■ **RECORDS FOR THIS EXERCISE**
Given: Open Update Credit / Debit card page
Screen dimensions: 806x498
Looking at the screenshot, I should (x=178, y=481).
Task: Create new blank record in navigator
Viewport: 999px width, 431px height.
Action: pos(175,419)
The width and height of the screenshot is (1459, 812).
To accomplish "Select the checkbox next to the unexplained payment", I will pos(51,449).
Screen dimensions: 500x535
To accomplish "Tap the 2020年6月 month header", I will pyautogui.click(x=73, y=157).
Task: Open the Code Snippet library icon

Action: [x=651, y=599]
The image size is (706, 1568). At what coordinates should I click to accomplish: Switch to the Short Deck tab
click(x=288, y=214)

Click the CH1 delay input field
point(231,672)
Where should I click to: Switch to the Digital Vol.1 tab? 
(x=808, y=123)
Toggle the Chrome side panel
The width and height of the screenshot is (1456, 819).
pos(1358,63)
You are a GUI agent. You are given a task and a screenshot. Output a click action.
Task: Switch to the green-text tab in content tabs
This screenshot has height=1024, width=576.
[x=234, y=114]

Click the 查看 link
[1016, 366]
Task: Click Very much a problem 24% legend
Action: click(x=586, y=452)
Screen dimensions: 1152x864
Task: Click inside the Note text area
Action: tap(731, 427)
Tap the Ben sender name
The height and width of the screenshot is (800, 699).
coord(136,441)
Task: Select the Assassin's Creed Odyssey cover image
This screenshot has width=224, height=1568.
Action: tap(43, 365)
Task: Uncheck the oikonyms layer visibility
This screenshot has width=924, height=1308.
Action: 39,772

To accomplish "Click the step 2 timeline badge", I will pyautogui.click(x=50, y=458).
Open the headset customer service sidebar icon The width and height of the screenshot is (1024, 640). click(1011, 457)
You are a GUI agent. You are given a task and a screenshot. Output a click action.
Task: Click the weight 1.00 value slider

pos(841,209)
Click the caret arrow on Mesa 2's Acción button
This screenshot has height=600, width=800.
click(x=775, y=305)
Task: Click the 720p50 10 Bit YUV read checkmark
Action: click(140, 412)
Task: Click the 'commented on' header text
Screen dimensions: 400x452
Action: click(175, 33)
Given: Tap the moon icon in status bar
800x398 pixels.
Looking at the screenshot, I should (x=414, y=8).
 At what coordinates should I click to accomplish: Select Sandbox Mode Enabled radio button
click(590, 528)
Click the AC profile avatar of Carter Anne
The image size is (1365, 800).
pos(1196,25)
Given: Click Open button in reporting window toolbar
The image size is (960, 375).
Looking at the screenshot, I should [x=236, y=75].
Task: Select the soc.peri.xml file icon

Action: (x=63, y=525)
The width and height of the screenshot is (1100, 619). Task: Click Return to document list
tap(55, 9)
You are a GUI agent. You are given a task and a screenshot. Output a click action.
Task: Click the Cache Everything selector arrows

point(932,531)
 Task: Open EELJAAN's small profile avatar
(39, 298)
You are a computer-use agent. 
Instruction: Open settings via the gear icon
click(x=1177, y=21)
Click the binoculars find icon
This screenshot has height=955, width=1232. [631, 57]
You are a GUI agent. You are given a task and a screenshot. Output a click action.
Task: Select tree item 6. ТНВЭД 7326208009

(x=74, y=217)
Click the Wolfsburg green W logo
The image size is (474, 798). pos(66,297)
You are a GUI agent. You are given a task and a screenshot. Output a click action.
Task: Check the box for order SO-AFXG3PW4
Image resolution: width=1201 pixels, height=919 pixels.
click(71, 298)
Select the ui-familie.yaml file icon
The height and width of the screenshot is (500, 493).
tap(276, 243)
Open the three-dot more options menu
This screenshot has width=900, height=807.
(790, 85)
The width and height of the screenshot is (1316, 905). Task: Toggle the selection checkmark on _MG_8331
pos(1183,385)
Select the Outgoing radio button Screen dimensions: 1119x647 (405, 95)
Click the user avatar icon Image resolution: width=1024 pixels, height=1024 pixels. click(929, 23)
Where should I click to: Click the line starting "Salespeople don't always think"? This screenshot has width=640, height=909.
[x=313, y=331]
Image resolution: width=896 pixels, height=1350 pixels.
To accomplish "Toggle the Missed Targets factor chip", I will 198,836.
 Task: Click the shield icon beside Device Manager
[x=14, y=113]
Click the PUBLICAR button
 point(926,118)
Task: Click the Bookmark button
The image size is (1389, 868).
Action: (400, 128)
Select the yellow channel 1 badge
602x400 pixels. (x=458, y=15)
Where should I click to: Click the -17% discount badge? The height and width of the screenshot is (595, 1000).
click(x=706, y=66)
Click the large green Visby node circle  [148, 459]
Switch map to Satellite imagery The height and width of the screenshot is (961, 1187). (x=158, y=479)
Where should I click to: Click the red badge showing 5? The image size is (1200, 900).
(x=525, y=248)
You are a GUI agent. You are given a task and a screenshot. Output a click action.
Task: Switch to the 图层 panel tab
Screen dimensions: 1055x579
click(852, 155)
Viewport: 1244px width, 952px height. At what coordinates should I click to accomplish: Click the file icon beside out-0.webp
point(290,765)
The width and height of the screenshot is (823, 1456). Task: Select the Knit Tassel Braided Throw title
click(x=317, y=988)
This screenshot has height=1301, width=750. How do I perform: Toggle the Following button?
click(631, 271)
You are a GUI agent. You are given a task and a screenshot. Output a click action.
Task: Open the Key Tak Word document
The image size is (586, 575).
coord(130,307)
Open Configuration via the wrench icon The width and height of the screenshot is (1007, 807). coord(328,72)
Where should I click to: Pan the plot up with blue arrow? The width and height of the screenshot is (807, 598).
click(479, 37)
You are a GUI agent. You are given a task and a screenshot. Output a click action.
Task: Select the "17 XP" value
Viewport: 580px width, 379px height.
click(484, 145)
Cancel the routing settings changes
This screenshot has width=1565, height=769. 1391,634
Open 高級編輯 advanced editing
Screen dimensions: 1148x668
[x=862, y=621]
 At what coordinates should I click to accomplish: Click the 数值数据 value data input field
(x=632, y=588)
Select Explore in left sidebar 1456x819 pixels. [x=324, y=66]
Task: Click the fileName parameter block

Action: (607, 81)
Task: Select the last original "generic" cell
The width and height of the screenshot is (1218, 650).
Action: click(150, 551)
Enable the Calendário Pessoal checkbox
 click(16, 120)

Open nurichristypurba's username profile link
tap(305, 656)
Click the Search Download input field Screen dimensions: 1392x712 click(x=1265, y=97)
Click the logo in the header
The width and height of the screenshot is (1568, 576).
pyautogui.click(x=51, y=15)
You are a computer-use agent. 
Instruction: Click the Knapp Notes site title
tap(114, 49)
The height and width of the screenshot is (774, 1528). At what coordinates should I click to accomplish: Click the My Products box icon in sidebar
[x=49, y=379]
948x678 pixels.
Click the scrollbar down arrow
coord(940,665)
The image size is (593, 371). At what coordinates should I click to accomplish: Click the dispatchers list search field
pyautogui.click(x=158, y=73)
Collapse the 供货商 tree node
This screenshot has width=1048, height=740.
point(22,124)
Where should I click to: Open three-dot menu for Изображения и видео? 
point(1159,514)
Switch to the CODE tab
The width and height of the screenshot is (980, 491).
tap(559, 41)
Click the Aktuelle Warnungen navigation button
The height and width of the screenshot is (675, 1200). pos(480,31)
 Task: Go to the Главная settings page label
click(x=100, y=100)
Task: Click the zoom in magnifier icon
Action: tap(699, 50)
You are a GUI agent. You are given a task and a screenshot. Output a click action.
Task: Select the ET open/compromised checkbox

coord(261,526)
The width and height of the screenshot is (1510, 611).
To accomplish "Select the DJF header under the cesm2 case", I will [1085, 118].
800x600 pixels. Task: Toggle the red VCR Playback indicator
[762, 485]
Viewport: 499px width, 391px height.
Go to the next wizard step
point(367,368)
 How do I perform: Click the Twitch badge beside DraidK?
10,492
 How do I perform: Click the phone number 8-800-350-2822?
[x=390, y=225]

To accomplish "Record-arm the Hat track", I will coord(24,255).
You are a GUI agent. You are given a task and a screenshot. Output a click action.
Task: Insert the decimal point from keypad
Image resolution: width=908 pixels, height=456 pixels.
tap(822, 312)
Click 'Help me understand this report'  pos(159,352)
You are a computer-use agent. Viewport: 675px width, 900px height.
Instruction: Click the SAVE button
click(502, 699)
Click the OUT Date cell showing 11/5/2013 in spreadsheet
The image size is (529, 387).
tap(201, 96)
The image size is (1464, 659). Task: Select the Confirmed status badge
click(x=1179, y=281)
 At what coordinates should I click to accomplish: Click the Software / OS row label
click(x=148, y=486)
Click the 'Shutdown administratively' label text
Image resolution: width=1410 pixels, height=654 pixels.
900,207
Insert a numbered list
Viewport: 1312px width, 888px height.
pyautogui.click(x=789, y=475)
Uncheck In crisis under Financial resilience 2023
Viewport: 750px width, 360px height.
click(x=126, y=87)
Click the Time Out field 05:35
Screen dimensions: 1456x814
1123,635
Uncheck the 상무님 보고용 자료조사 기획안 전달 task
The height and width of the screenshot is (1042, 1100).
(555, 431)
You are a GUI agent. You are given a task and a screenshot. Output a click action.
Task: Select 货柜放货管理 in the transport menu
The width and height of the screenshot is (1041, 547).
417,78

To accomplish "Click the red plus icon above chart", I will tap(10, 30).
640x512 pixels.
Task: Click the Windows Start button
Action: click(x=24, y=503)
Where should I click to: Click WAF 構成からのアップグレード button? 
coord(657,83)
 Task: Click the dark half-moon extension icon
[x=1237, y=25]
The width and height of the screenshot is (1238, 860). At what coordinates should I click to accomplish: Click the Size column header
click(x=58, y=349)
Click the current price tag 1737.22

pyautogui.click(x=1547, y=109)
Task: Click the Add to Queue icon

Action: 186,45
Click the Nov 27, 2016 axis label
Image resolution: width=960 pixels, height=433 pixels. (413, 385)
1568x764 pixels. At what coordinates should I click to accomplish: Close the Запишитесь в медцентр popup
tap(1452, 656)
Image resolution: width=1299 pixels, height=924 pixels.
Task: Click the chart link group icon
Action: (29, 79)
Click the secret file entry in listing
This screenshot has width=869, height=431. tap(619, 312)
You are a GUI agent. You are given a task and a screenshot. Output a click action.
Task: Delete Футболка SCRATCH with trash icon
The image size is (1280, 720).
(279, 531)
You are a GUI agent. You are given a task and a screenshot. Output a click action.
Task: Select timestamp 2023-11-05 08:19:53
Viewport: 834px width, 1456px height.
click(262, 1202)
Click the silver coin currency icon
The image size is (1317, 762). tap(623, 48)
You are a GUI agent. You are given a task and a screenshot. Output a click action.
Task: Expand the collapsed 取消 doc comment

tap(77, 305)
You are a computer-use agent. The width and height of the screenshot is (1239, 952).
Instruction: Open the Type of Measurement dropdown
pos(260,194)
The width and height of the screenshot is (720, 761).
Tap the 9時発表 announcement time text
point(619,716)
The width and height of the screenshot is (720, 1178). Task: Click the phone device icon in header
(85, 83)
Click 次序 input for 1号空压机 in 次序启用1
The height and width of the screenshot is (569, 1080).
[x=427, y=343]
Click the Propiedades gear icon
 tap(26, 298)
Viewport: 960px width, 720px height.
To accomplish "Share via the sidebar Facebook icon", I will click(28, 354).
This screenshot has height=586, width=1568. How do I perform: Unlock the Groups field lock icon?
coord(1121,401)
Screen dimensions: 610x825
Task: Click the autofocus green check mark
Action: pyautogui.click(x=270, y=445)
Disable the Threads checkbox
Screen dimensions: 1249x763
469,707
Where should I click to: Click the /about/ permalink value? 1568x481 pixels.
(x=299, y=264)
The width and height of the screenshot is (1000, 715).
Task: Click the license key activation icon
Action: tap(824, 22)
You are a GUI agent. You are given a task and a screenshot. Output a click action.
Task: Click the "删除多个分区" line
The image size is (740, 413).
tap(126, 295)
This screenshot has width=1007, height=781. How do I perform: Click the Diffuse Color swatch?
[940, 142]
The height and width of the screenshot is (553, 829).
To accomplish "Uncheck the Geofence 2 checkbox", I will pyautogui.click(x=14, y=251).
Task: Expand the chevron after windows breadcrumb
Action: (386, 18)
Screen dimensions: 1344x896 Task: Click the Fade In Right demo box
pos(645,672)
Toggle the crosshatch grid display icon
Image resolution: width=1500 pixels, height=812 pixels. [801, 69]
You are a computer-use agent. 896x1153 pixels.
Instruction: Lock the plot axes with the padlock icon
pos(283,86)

■ **REQUIRED WORK**
Look through the listing and return each line containing the word "panel".

■ **OUTPUT**
Toggle the Chrome side panel
Task: Switch to the 图层 panel tab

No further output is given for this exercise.